__EXERCISE DETAILS__:
Copy out the rows from the very first line through the line holding "x-tick-label: 101.02 is", both ends included, keeping every character unchanged.
=== WORKING DATA ===
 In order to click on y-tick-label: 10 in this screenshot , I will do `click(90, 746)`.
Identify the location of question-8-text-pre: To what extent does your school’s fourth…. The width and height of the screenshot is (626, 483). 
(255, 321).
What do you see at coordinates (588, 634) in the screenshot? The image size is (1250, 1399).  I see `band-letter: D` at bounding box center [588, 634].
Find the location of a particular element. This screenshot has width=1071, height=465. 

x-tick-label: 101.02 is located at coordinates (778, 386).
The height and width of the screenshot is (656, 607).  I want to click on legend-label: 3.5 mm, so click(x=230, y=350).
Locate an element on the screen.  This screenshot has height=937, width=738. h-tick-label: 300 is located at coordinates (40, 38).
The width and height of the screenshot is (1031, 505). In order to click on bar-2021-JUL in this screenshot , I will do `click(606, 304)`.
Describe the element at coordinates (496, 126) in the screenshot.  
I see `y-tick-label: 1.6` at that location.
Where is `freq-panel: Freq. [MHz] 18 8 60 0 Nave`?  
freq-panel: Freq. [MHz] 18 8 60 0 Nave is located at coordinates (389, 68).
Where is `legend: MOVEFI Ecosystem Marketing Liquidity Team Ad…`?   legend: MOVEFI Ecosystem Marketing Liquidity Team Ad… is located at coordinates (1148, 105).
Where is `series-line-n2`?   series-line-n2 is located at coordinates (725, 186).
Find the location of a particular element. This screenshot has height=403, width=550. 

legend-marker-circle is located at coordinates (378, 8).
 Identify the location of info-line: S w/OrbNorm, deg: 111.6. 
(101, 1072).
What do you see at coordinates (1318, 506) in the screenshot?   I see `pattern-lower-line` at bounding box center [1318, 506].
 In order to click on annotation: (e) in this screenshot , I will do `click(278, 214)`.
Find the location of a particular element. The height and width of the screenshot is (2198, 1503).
===
__FINAL ANSWER__:
 In order to click on y-tick-label: 10 in this screenshot , I will do `click(90, 746)`.
Identify the location of question-8-text-pre: To what extent does your school’s fourth…. The width and height of the screenshot is (626, 483). 
(255, 321).
What do you see at coordinates (588, 634) in the screenshot? The image size is (1250, 1399).  I see `band-letter: D` at bounding box center [588, 634].
Find the location of a particular element. This screenshot has width=1071, height=465. 

x-tick-label: 101.02 is located at coordinates (778, 386).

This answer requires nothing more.